WA doesn't require registration unless the dinghy motor is above 10hp or the motorized dinghy is being used for purposes other than acting as a boat to shore tender. Are you sure that MD does require registration?


----------



## chef2sail (Nov 27, 2007)

Alex W said:


> WA doesn't require registration unless the dinghy motor is above 10hp or the motorized dinghy is being used for purposes other than acting as a boat to shore tender. Are you sure that MD does require registration?


Yes....I am sure he is right in MD it is required. I was in the same predicament and used the Bill of sale of the boat as it was never previously registered as it had no motor. I talked to a person at DNR first and got a name to use if challenged. Other thing you can do is have your wife/ brother make out a bill of sale and get it notorized?

dave


----------



## night0wl (Mar 20, 2006)

Is it like Florida where there are "tag & title" agencies everywhere? There is a (shaaaaady) one right by me that was able to things done for me on my dinghy when I needed to register it. I was in much the same shape...never registered it because it didn't have an engine. 

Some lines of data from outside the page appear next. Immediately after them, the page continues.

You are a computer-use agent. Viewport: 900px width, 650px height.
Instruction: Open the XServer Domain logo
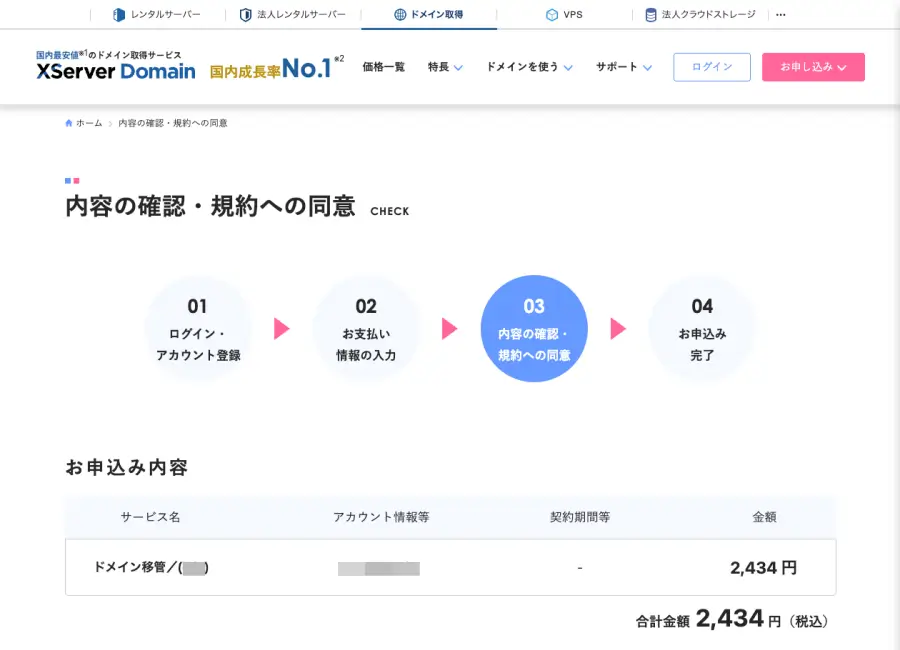click(117, 71)
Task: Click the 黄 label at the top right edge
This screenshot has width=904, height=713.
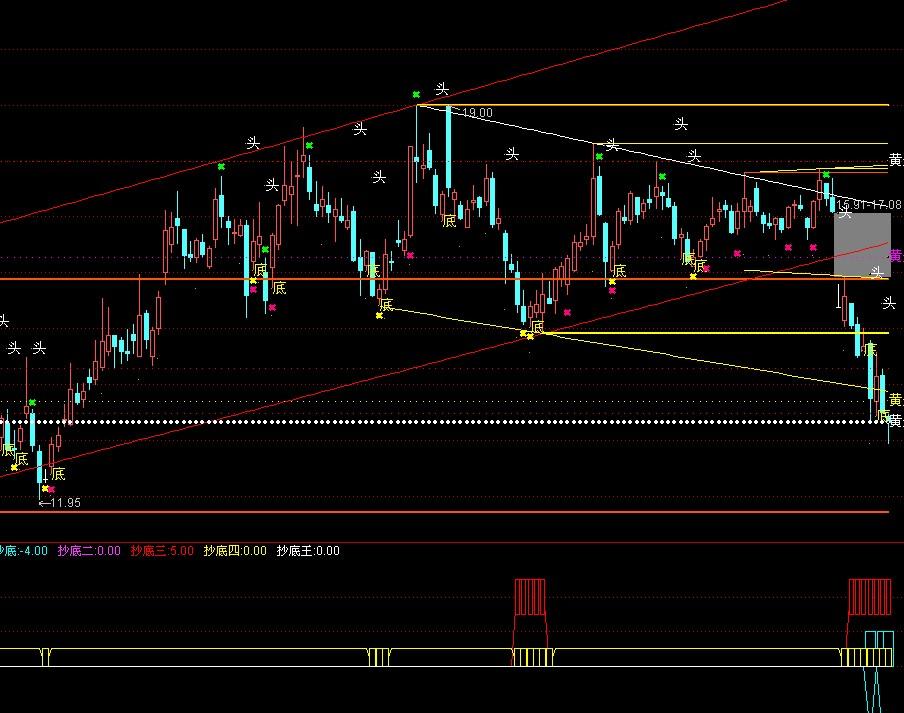Action: (896, 161)
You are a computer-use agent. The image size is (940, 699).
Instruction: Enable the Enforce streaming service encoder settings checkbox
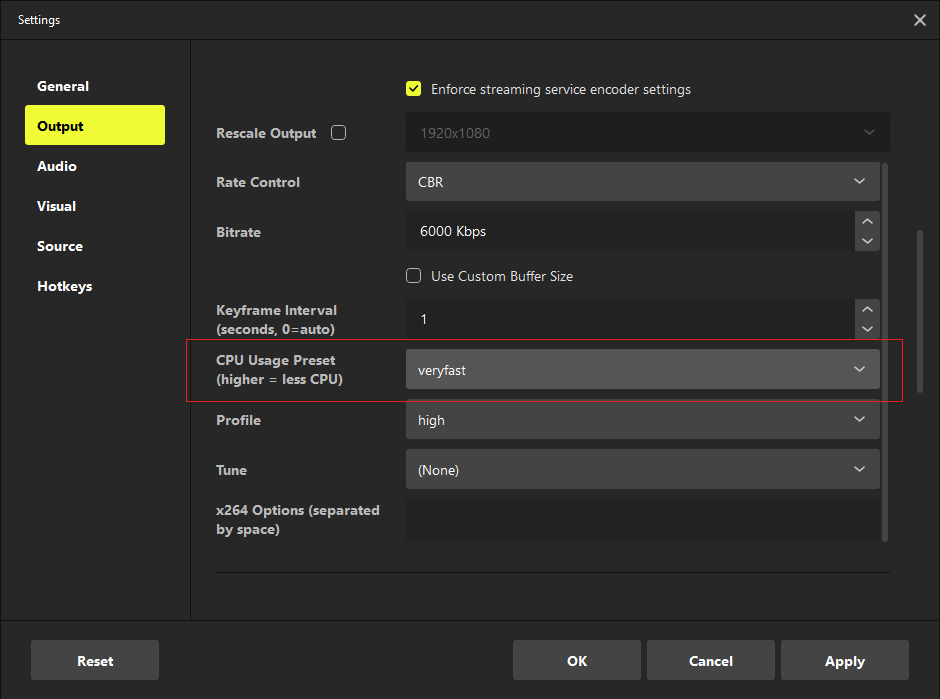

All Florida cared about was whether sales tax was paid. We "found" the original receipt showing it has


----------



## flyingjib (Mar 5, 2012)

Thanks as always guys! Lots of good suggestions. Worse case scenario, I'm back to rowing!


----------



## chucklesR (Sep 17, 2007)

I'm not going to say break the law...

Make one up. 

shucks, I lied. 

They (DNR) would have had me cut my pristine condition 1955 Lyman runabout into toothpicks if they had their way. MVA is no better, my never titled original trailer was only suitable for the landfill. 

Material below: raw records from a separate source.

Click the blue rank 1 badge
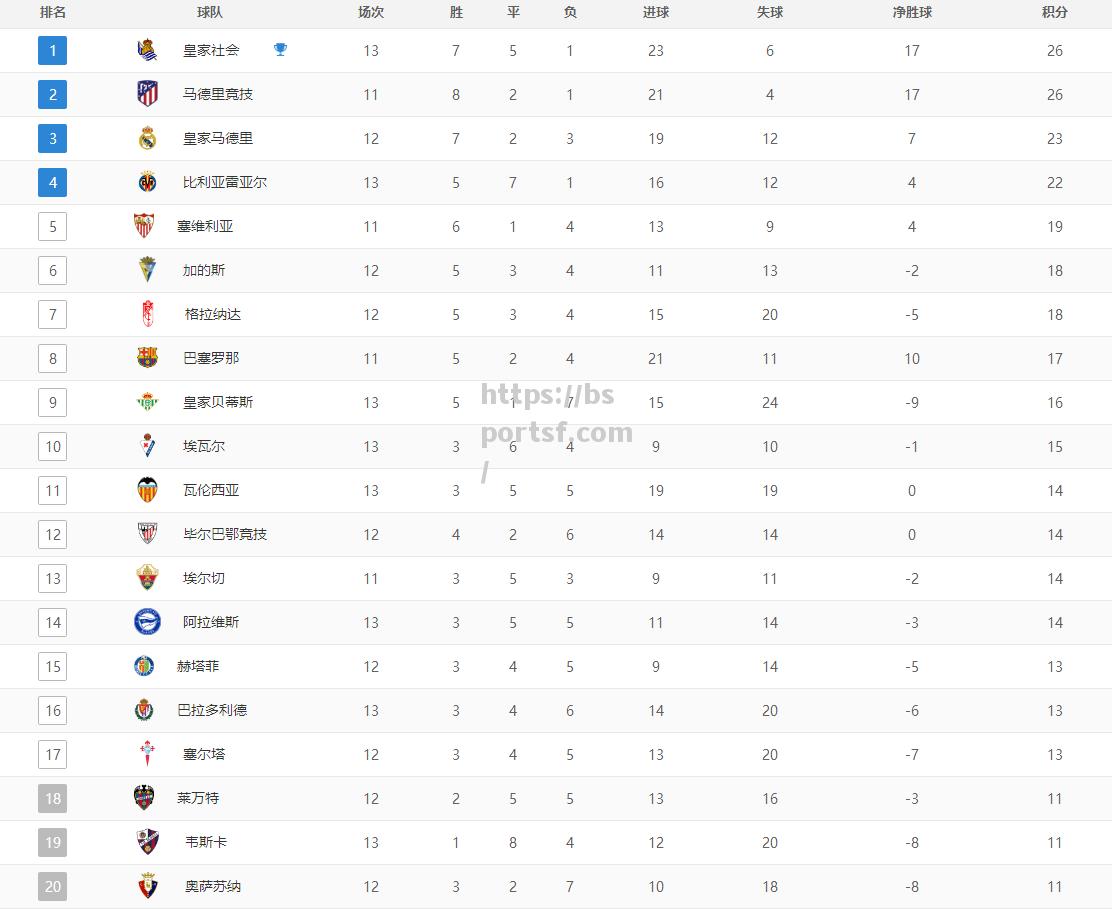 [x=52, y=50]
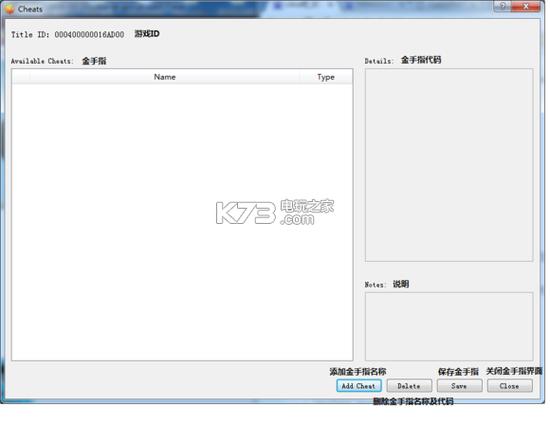
Task: Click the Title ID number 000400000016AD00
Action: pos(89,34)
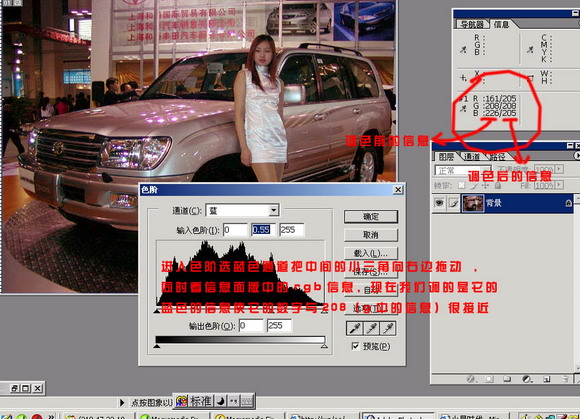
Task: Switch to the 通道 channels tab
Action: pyautogui.click(x=471, y=157)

Silly, bureaucratic idiots.


----------



## AirborneSF (Dec 14, 2010)

As I understand it, IF,IF it's used as a 'tender',(going from the boat to shore and back), even with a small motor, it doesn't need it's own set of reg. #'s. Any other use it must have reg #'s. That's how I was told it work.


----------



## flyingjib (Mar 5, 2012)

Interesting... Mine is definitely just a tender. First time I heard this though. I have to bite the bullet and stop by DNR office next week... Thanks!


----------



## deltaten (Oct 10, 2012)

Tagged... for update from flyingjib once he's been to DNR !

Same here! Got my RIB as a gift from a landscaper who removed it as part of a job. No idea where/who it came from?! 
I'd sure like ta know if a BoS from *someone* would suit the DNR in MD..if needed? I planned to row it anyway!:raspberries:


----------



## RichH (Jul 10, 2000)

flyingjib said:


> Interesting... Mine is definitely just a tender. First time I heard this though. I have to bite the bullet and stop by DNR office next week... Thanks!

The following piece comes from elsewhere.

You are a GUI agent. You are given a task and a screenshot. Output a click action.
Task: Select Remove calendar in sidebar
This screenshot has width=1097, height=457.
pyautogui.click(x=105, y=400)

The worst that is going to happen is that the state of Maryland, up against the ropes due to funding constraints, is going to 'assess the present value' of the dink and 'allow' you to pay the current sales tax on that assessed value.

So prepare for such and find comprehensive documentary evidence (newspapers, ebay, craigs list, etc.) of the current selling prices of same/similar and same AGE of used dinks. .... and be sure to take that documentary evidence along with you. If you do not, the tax collectors will simply guess (obviously in their 'fair share' favor) as to the value and most probably try to 'get away' for taxing you as if this were a brand new dink with MD sales taxes unpaid. Do your careful homework to develop this comprehensive and exhaustive pricing list evidence, ... or the tax people will err overwhelmingly in their favor, not yours, when taxes are to be extracted from rich boat owners.


----------



## benesailor (Dec 27, 2012)

> Vessels 12' in length and smaller
> DNR Form B-240
> Manufacturer's Certificate of Origin
> Pencil tracing or photograph of Hull identification number
> Evidence of payment


 I would call DNR as you don't have a MCO/title. I used the same exact process for registration in NY. They didn't blink when i showed up without title. Just filled out another form, paid up and was on my way.


----------



## Jiminri (Aug 26, 2012)

If you go to the MD DNR and do not get a satisfactory response, my advice is to try going to a different DNR location or waiting a few days and going back to the same DNR and hope to get a different official.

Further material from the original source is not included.